De manière générale, « le +modèle d’Etat-providence cubain+ (…) a stagné et régressé à partir de la perte des aides soviétiques », à l’effondrement de l’URSS en 1991, poursuit-elle.

Face aux nouvelles réalités, les autorités cubaines soumettront à référendum, le 24 février, une nouvelle Constitution qui reconnaît la propriété privée, le marché et l’investissement étranger.

Mais l’objectif reste celui d’une société « communiste », avec le PCC parti « unique ».

Alors que La Havane est confrontée à la politique hostile de Donald Trump, le tour d’horizon de ses alliés n’est guère flatteur.
Le Venezuela, lui-même en crise, peine à lui assurer son approvisionnement en pétrole.
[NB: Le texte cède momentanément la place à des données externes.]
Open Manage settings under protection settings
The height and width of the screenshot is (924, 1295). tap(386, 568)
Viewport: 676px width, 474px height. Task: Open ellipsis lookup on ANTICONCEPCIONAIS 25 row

Et si Vladimir Poutine a qualifié dimanche Cuba de « partenaire stratégique et allié de confiance », dans un message adressé à Raul Castro et à Miguel Diaz-Canel, il n’est pas disposé à subventionner ce pays comme l’a fait l’Union soviétique pendant 30 ans. La Chine non plus.
Enfin, la Corée du Nord, où s’est rendu le président cubain en novembre, prévoit tout juste de signer en janvier à La Havane un protocole d’échange commercial et de collaboration, selon l’agence officielle de presse Prensa Latina.